CHARLESTON, W.Va. — The House of Delegates Judiciary Committee approved a bill Tuesday that would make it a crime when someone in possession of fentanyl exposes the drug to a first responder.
HB 2184, which cleared the committee on a 22-1 vote, would create a misdemeanor crime if governmental representatives, health care providers, utility workers, law enforcement officers, correctional employees and emergency medical service personnel are exposed to fentanyl. The crime would be a felony if the first responder is physically harmed as a result of the exposure.
Bill sponsor, Del. Larry Pack, R-Kanawha, told fellow judiciary committee members the bill is about protecting those whose job is about protecting others.
“My intent is to really protect the first responders,” Pack said. “We’re being overrun by fentanyl in our state. They are mixing it with a lot of different drugs and it really does expose our first responders to illness and even death.”
Fentanyl is a potent synthetic opioid that’s contributed to thousands of deadly overdoses in West Virginia. Most of the time the drug is smuggled into the U.S. from Mexico.

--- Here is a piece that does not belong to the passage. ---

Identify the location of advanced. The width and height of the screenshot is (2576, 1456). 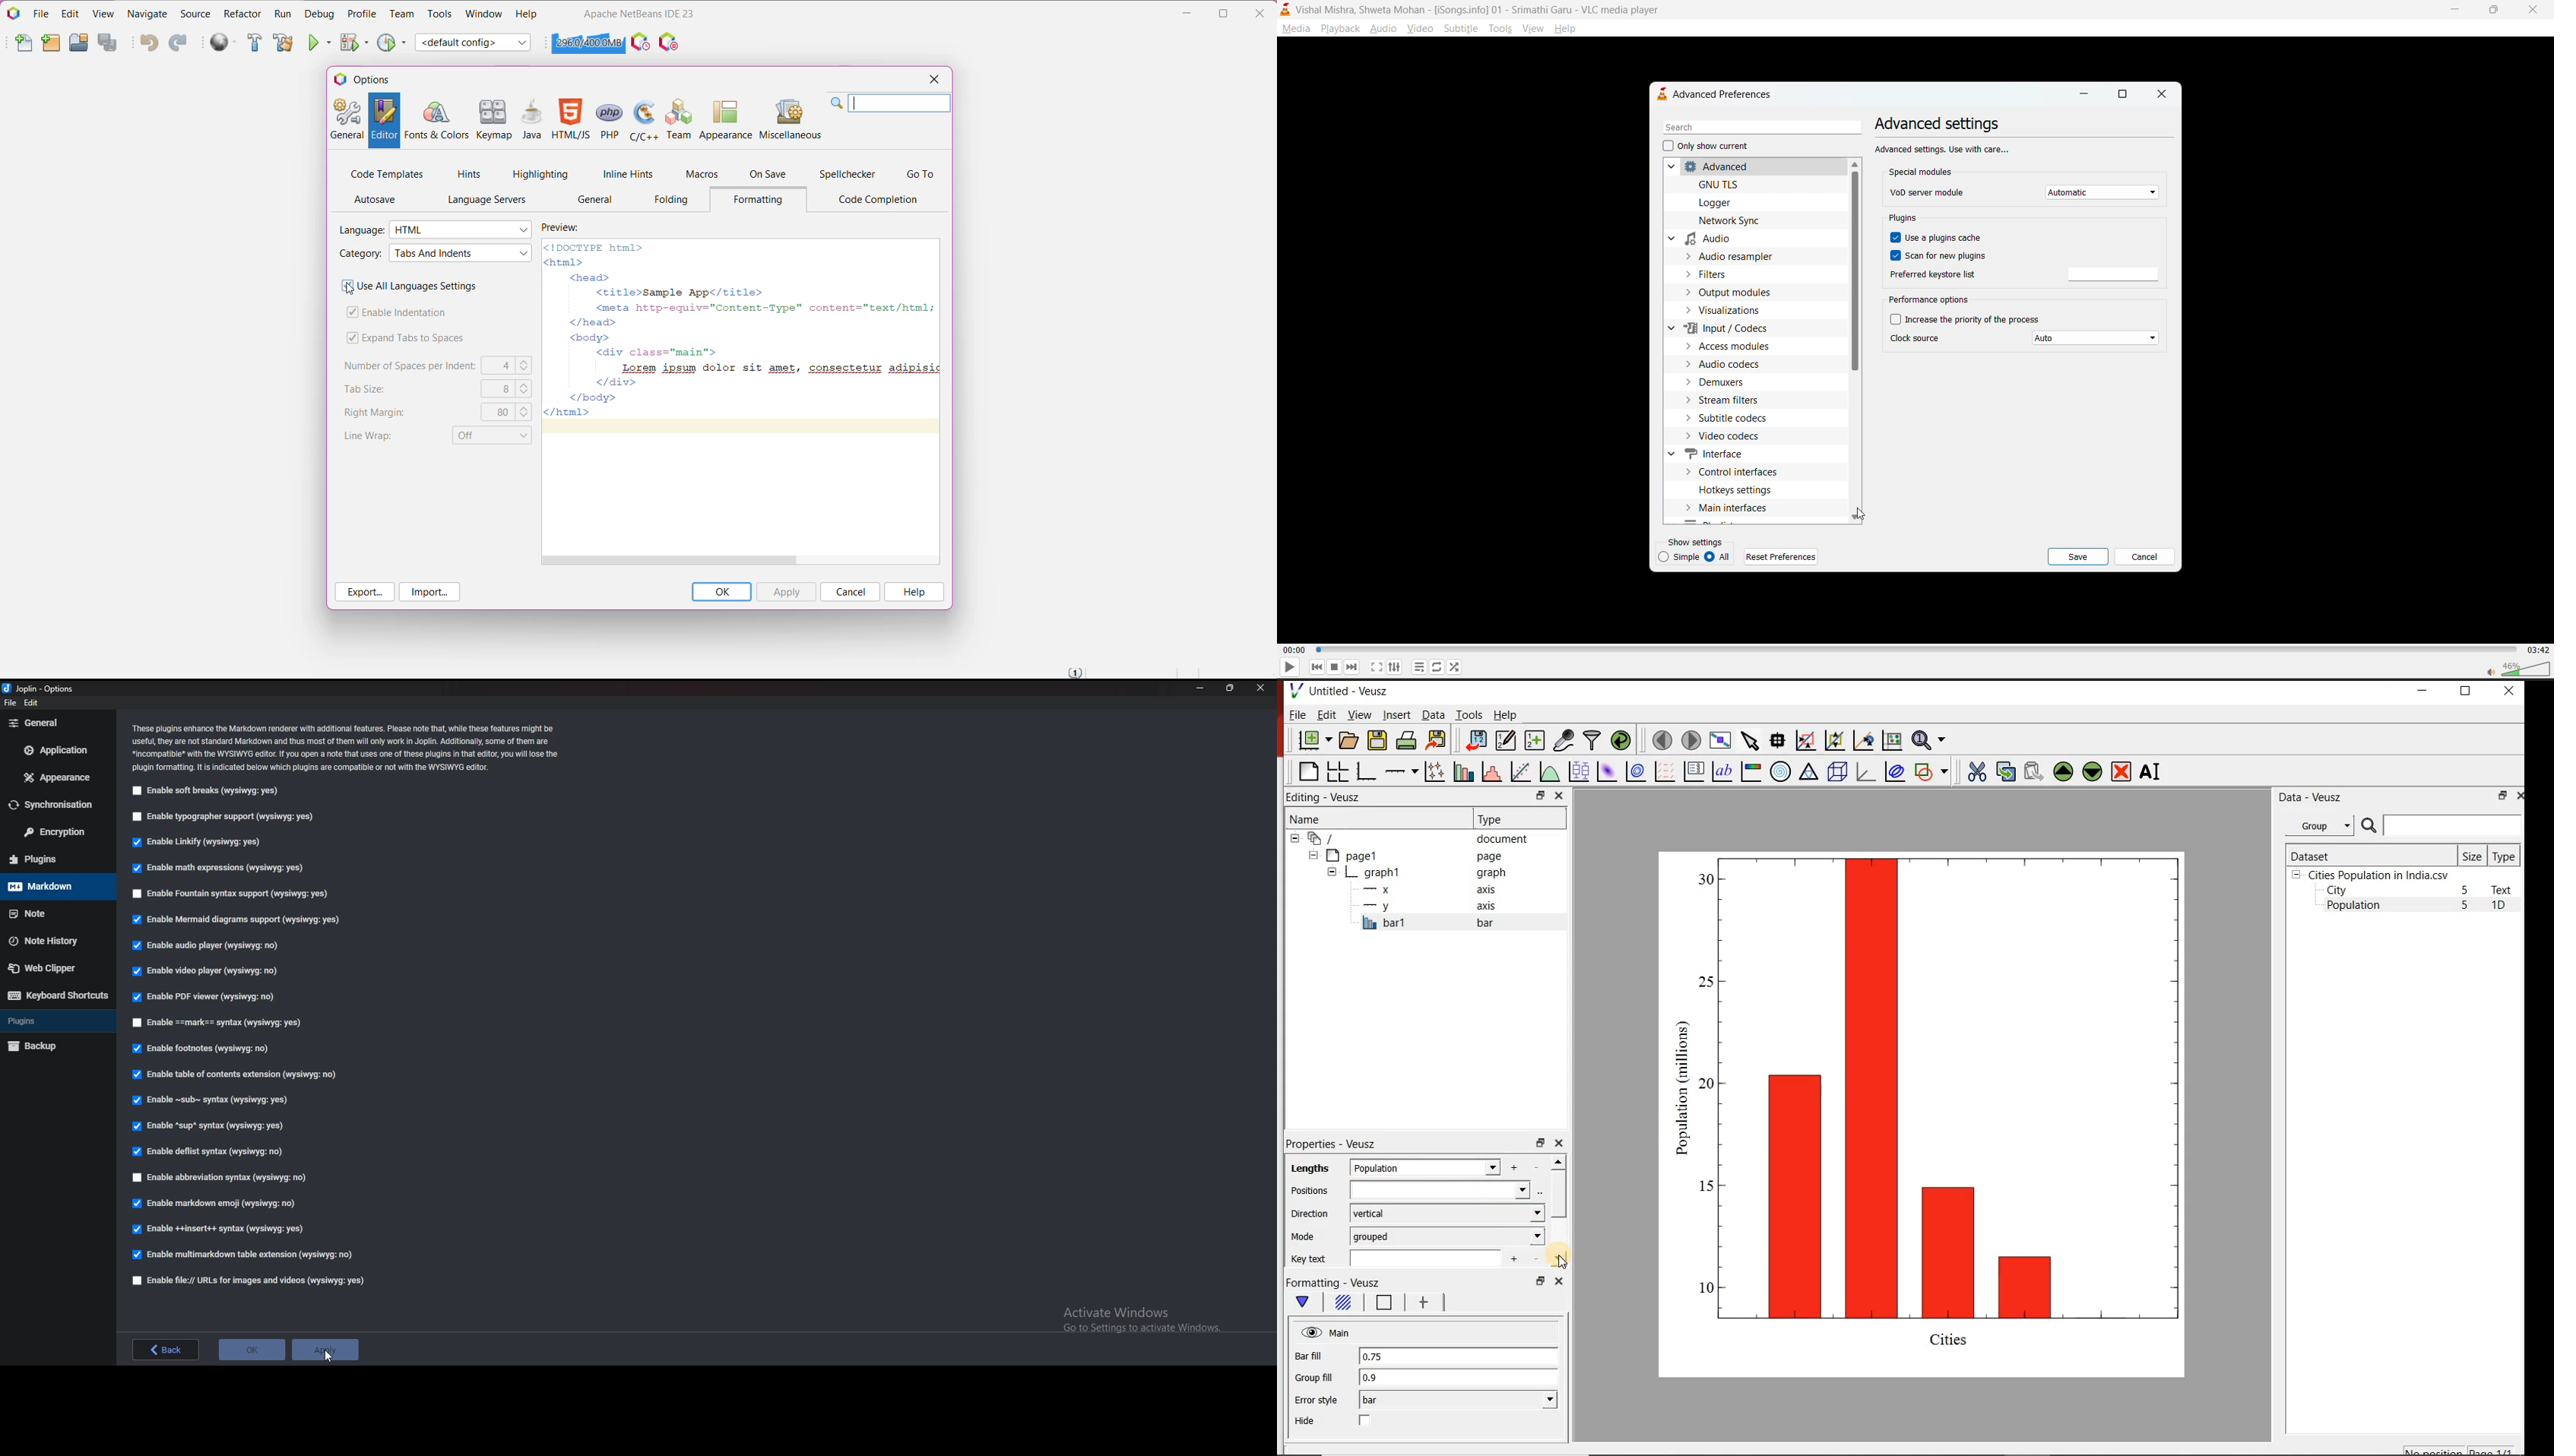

Pack was questioned by some delegates on whether someone should be held responsible for exposing someone to the drug without intent. Pack said the person who possesses the drug has already made a choice.
“The person who has possession takes the risk of this charge once they make the decision to be in possession of this drug,” Pack said.
Del. Mike Pushkin, D-Kanawha, was the only committee member to vote against the bill. He said it won’t help with the real problems associated with the opioid epidemic.
“This isn’t going to work, it’s not going to have the desired effect,” Pushkin said. “What you really are creating is a monstrosity of a law that’s going to be very difficult to convict anybody of because you would have to show that they intentionally purchased something that is often put in other drugs.”
Pushkin said if lawmakers want to do something to eliminate the problem they should make it easier for people to get fentanyl test strips to see if the drugs they have do contain the dangerous fentanyl or not. Pushkin said last year’s harm reduction bill makes it more difficult for drug users to obtain the strips.
Pushkin said lawmakers need to think more about their responses to the epidemic.
“We’re going to have a lot of well-intended, stupid bills this year and I suggest you think about it before you vote for it,” Pushkin said. “It’s not going to have the desired effect, you’re not going to help anybody, you’re going to clog up our jails and prisons systems and it’s going to make it much harder for our prosecutors to do their jobs.”
The bill now goes to the full House for consideration.